Top of SELECTED TEXT

Suresh's picks for gyros, oysters, chicken and cheese at St. Lawrence Market
St. Lawrence Market is located at 93 Front St. E.
One of the things I miss most about my old neighbourhood is the St Lawrence Market.
The market is a bustling place in the late afternoons, and practically paralyzing on Saturdays. But during weekday mornings there is an almost stillness in the building, a soothing symphony of multitasking vendors with a trickling of shoppers.
The iconic building was like a second home to me — in early mornings, I would walk through it a few times a week. This is where I would go if I had a mental block with writing or cooking. It has always been a place of inspiration for me.
A city's food scene can be traced through its most popular food markets, and the St. Lawrence Market is no exception.
Inside, you'll find produce vendors celebrating all things local and those with international produce. January is for blood oranges from Italy, summer is for local corn and peaches, the fall months for pomegranates from Israel.
For over a decade, I lived within throwing distance of the market, it has allowed me to get to know the vendors well. Like all markets around the world, your experience improves exponentially when you spend time getting to know the personalities behind the booth.
For my cheese and charcuterie needs, I visit Scheffler's deli where it's easy to discover a new local or international cheese. It's also a great place to sample a cheese before you decide to add it to your holiday board. Scheffler's also regularly stocks burrata and other fresh milk cheeses made in Ontario. For meats, I go to Di Liso's fine meats.
Mike's Fish Market carries a good selection of Ontario fish. This is where I get Ontario pickerel and Atlantic salmon. They installed an oyster counter at the shop about a year ago, so it's a good spot to stop and try the dozen or so Canadian oysters that are on the menu.

Bottom of SELECTED TEXT
Top of DATASET EXTRACT

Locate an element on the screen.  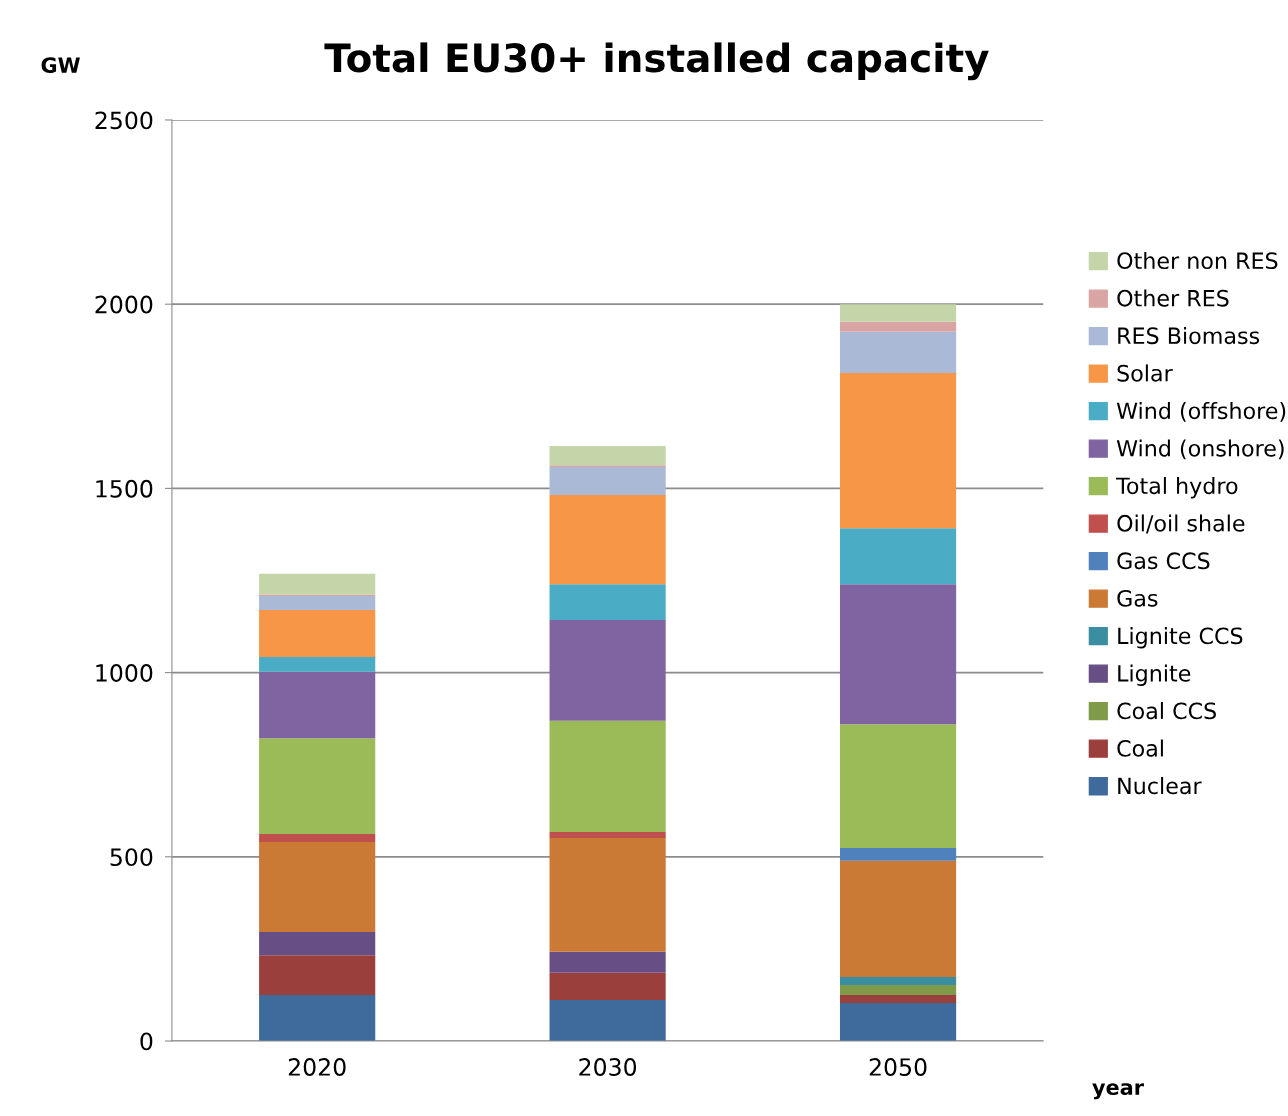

Bottom of DATASET EXTRACT

REQUIREMENT A: Rewrite the paragraph in the St. Lawrence Market article that begins "For my cheese and charcuterie needs" as a short bulleted list, keeping its main facts.
REQUIREMENT B: Please give a passage of the St. Lawrence Market article again with "decade" changed to "dozen years". Begin at the words "For over a decade, I" and stop after "behind the booth.".
REQUIREMENT C: Continue the St. Lawrence Market article from where it stops.

RESPONSE BOX A:
- Cheese and charcuterie: Scheffler's deli, where it's easy to discover a new local or international cheese
- Cheeses can be sampled there before being added to a holiday board
- Scheffler's regularly stocks burrata and other fresh milk cheeses made in Ontario
- Meats: Di Liso's fine meats

RESPONSE BOX B:
For over a dozen years, I lived within throwing distance of the market, it has allowed me to get to know the vendors well. Like all markets around the world, your experience improves exponentially when you spend time getting to know the personalities behind the booth.

RESPONSE BOX C:
"We have never featured this many oysters before. They're all Canadian, varying personalities and sizes," Randal Simon, manager of Mike's Fish Market.
Try the lucky limes and the raspberry point oysters.
My go-to spot at least once a month is Churrasco's at St. Lawrence Market, a small rotisserie shop located at the northern most end of the market. It is a booth that most people skip when they enter the market, and it is one of my favourites.
Owner Eugene Antunes opened the Portuguese rotisserie kitchen nearly 32 years ago. He will guide you through the menu of rotisserie chicken, whole birds are slowly cooked in a cabinet. There's a thin sheet of crisp skin with meat so juicy you can peel it off the bone with a spoon. He'll encourage you to have the chicken with a side of roasted potatoes and rice and plenty of piri piri sauce.
"The piri piri sauce is a thing of pride for me. I make it myself. We had to start selling it by the jar because of how popular it got," said Eugene Antunes.
There's always a jar of it in my fridge.
The eggplant parmigiana at Uno Mustachio, on the lower level, is one of the most popular sandwiches in the market.
Next door is Yianni's Kitchen, where owner Yianni Sfiris serves a selection of house made Greek food. You'll find plates of pastitzio, moussaka and great gyros sandwiches.
"I always say if it's your first time here, get the gyros and ask for extra sauce," Sfiris said.
Sfiris has been a vendor at the market for over 20 years, he's seen a a lot of change in two decades.
"This market has changed a lot, most noticeably its reflective of how great of a food city we've become. People's palates are so diverse now. Everyone will try everything."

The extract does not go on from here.